Most of us understand electricity as something that comes from far and far away. Indeed, this is largely true, since most modernized electric power plants and generation facilities are located outside of major metropolitan areas, albeit only about 50 miles away from city centers. However, this wasn’t the case back in the early days of electric power.
When electricity was just beginning to take root in the everyday urban life of the 1880s, direct current (DC) developed by Thomas Edison was the standard in the United States. However, difficulties with transmission of the DC electricity over long distances required electric power generation plants to be located in or near city boundaries, consequently exacerbating environmental degradation of urban slums with smoke from fossil fuel combustion. In addressing DC’s drawbacks, alternating current (AC) developed by Nikola Tesla—which was much more effective and efficient at long-distance transmission—came out on top. Since then, AC became the go-to standard, and with it the centralization of electric power generation enabled by high voltage, long-distance AC transmission from outside of metropolitan areas.

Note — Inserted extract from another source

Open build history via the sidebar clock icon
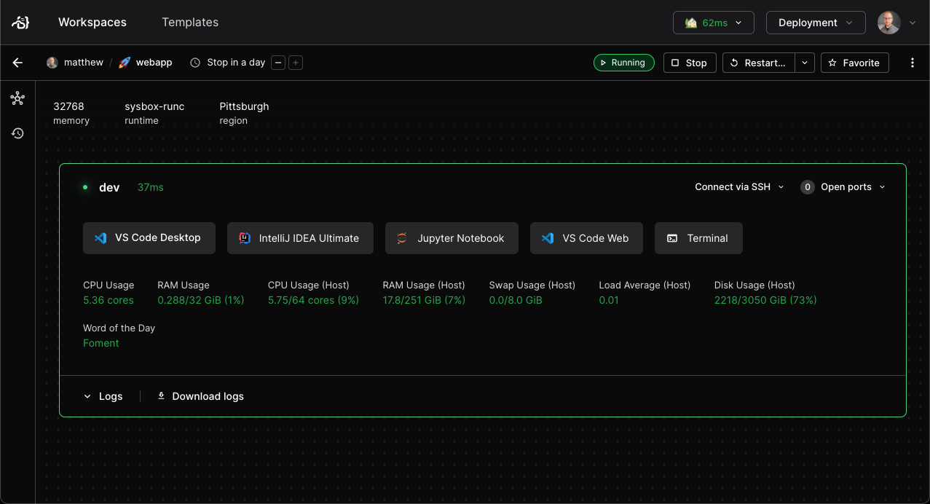Screen dimensions: 930x504 pos(17,133)
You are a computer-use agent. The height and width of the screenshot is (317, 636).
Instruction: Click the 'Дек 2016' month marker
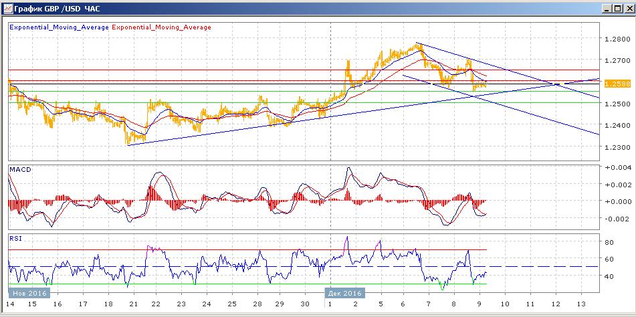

AC model continues to proliferate in the contemporary electric power system. However, despite its advantages, it is not perfect. Furthermore, increasing risks to the transmission infrastructure due to natural disasters caused by climate change, such as wildfires, beg the question whether alternative options are available to help mitigate these risks. With the inventions of, and advances in, smaller electric power generation technologies such as photovoltaic (solar PV) panels coupled with energy storage systems that can be readily deployed inconspicuously in the urban environments, decentralized DC has been reemerging in the contemporary energy conversation.
Transportation electrification has been a key piece in the decentralization of electric power system, and therefore the global march toward distributed energy resources in the past two decades. The emergence of battery electric vehicles (BEV), plug-in hybrid electric vehicles (PHEV), and hybrid electric vehicles (HEVs) render energy storage in vehicles’ batteries for later use during peak demand hours, via vehicle-to-everything (V2X) technologies, closer to reality than it was ever before. This further allows communities to form and function within a microgrid (or alternatively a collection of mini and nano grids) that is operable as a subsystem to the larger grid and as a standalone system; increasing energy freedom and security.
As reliability concerns grow in parallel with frequent temporary service disconnections (e.g. public safety power shutoffs; PSPS), distributed energy resources are enticing alternatives to our traditional reliance on the electric grid for all energy needs, while increasing the resilience of our energy system through additional flexibilities. Decentralized generation and storage offers a host of benefits by feeding stored electricity to the grid when it is needed most, and provide continued service for critical end uses such as hospitals and households that require essential life-saving medical equipment to stay in operation.
While decentralized DC systems will grow in popularity, its disadvantages cannot be ignored. Much work remains in order to understand and successfully integrate distributed systems into the existing urban energy fabric. In the long term, we will most likely witness a growing relationship between AC and DC systems, as centralized and decentralized energy resources become a new norm. When this happens, the way we understand our buildings and cities will look dramatically different.